Whilst bank debt has recovered from the contagion of the US regional banking crisis and the Credit Suisse write down event earlier this year, many bonds are still trading wider than they were at the beginning of the year. This comes as fundamentals and credit ratings have improved throughout 2023. As we are well into the third quarter earnings releases, we take a look at the major trends seen in bank earnings and how they appear well set up at this stage of the cycle.
The ECB was the last of the major Central Banks to start hiking rates and as a result we predicted that Eurozone banks would be the last to benefit from rising rates. This has proven to be the case as banks across the continent continue to show improving net interest margins (NIM). Yesterday, Spanish bank, Sabadell, reported a NIM of 202bps, increasing from 188bps the previous quarter, which in turn saw net income 21% higher than consensus. Meanwhile, the Bank of Ireland raised its guidance for net interest income at year end to be up by 5% from the first half.
Earlier this week, we saw similar trends from Santander with margins improving, however this was offset in part by net loan loss provisions increasing by 20% YoY. This conservative behaviour we think is prudent as investors continue to question whether higher rates will impact the asset quality of banks. Santander, however, demonstrates that banks are set up well to deal with this, as improving margins will be the first defence against any potential increase in loan losses. It is also worth noting that those banks which have increased provisions have done so as precautionary measure. Thus far, we have seen no actual signs of asset quality worsening at all, and in our conversations with management of banks are yet to see even lead indications that this is happening.
In the UK, shares of Barclays fell after their Q3 earnings release - primarily on the guidance that margins had peaked. Whilst this may be a concern for equity returns, Barclays’ NIM guidance of 3.05-3.10% (down from 3.15%) is still very healthy and will continue to allow them to generate capital as protection against any future volatility. Indeed, from a fixed income perspective results were encouraging with bonds unchanged and CET1 increasing to 14%; leaving them a healthy buffer against their regulatory requirements which included an increase to the countercyclical buffer.
Another interesting development in the earnings season so far has to do with the newly created tax on Italian banks. Recent Italian Government legislation gave banks an option to pay a windfall tax or increase non-distributable reserves. We believe this in principle to be sensible as it encourages banks to hold onto earnings, and once again it promotes that banks in their healthy state can be part of a solution of any potential slowdown that we may see. As a result, UniCredit this week set aside 1.1bn euros as reserves – however there were reports that UniCredit may buy a 9% stake in a Greek bank, and thus this policy may actually encourage Italian banks to simply acquire more assets.
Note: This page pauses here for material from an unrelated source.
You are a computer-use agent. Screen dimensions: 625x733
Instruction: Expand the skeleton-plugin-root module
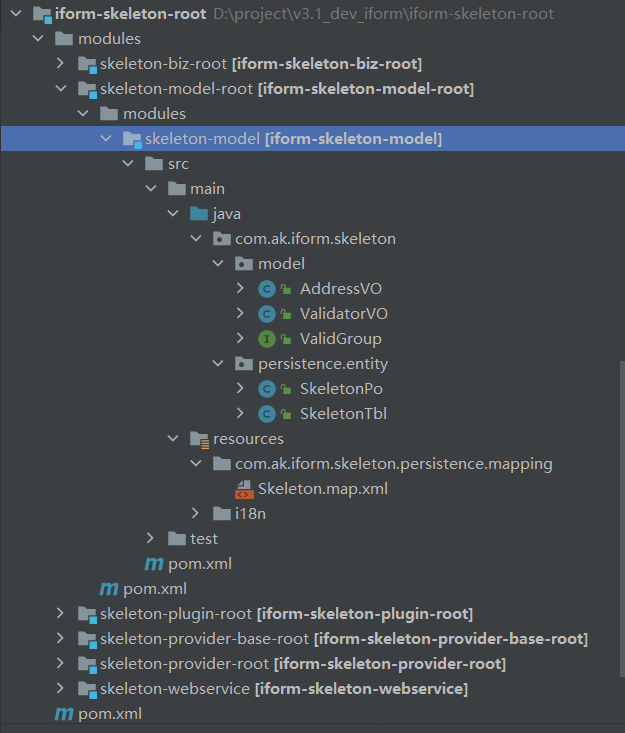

This is something we will continue to monitor. Nonetheless once again the strength in fundamentals at UniCredit is clear to see: CET1 at 17.19% (a buffer to requirements of almost 750bps), margins increasing and non-performing loans low and stable. These recurring themes are the reason that European bank credit ratings have seen positive momentum this year, with Moody’s awarding 4 upgrades for every downgrade thus far. UniCredit’s AT1 rallied by over a point after its results and yet it still yields over 13% in £ to the 2027 call, meanwhile its Tier 2 is trading at just below 9% in £ to the 2027 call.
Banks’ fundamentals appear healthy, improving and well set for any potential slowdown. At these levels, bank bonds look an attractive proposition for investors to deploy some capital towards.